About this task. Working through the data below, reproduce word for word the line with "Task: Click the setup window title bar text" and every line after it, both ends included, and omit the pictures.

Data listing.
=== Section Start ===
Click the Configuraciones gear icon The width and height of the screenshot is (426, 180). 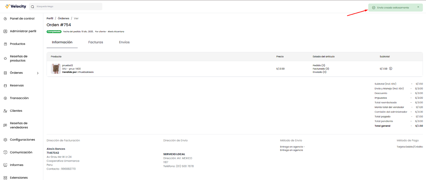5,140
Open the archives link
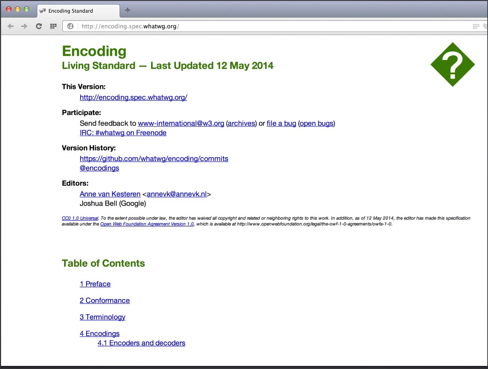 241,123
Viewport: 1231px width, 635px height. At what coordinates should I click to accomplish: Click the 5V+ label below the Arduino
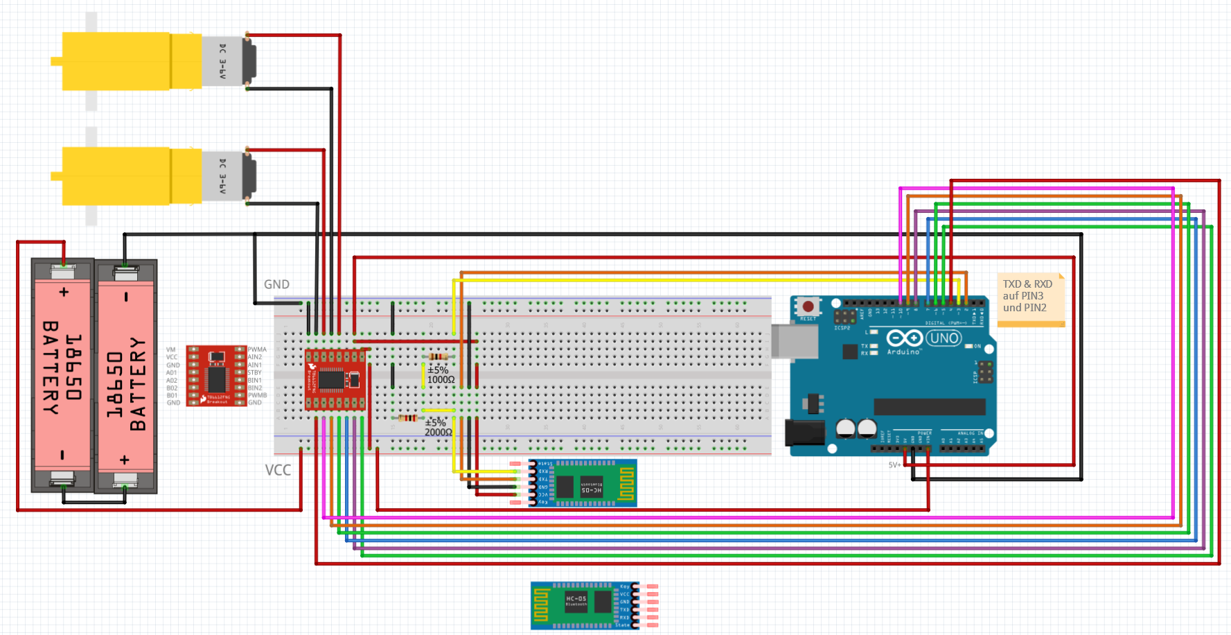894,464
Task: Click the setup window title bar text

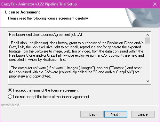Action: tap(39, 4)
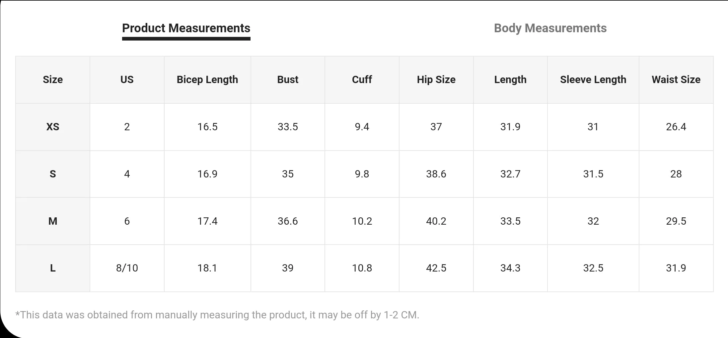Click the US column header

127,80
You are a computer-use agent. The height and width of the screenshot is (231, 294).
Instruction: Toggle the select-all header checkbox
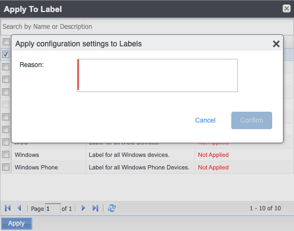tap(6, 42)
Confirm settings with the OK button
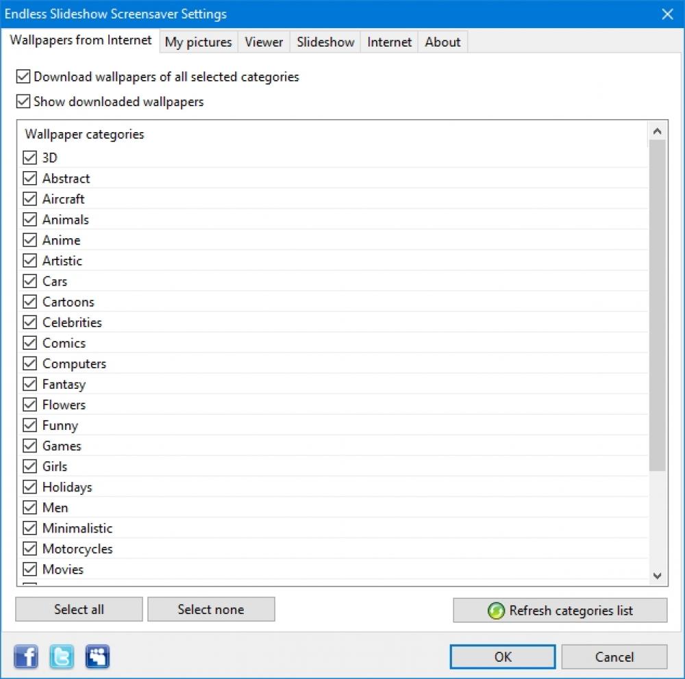 (x=502, y=656)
=== Section End ===
Response to this exercise.
Task: Click the setup window title bar text

Action: tap(39, 4)
Click the US column header

127,80
You are a computer-use agent. The height and width of the screenshot is (231, 294).
Instruction: Toggle the select-all header checkbox
tap(6, 42)
Confirm settings with the OK button
 (x=502, y=656)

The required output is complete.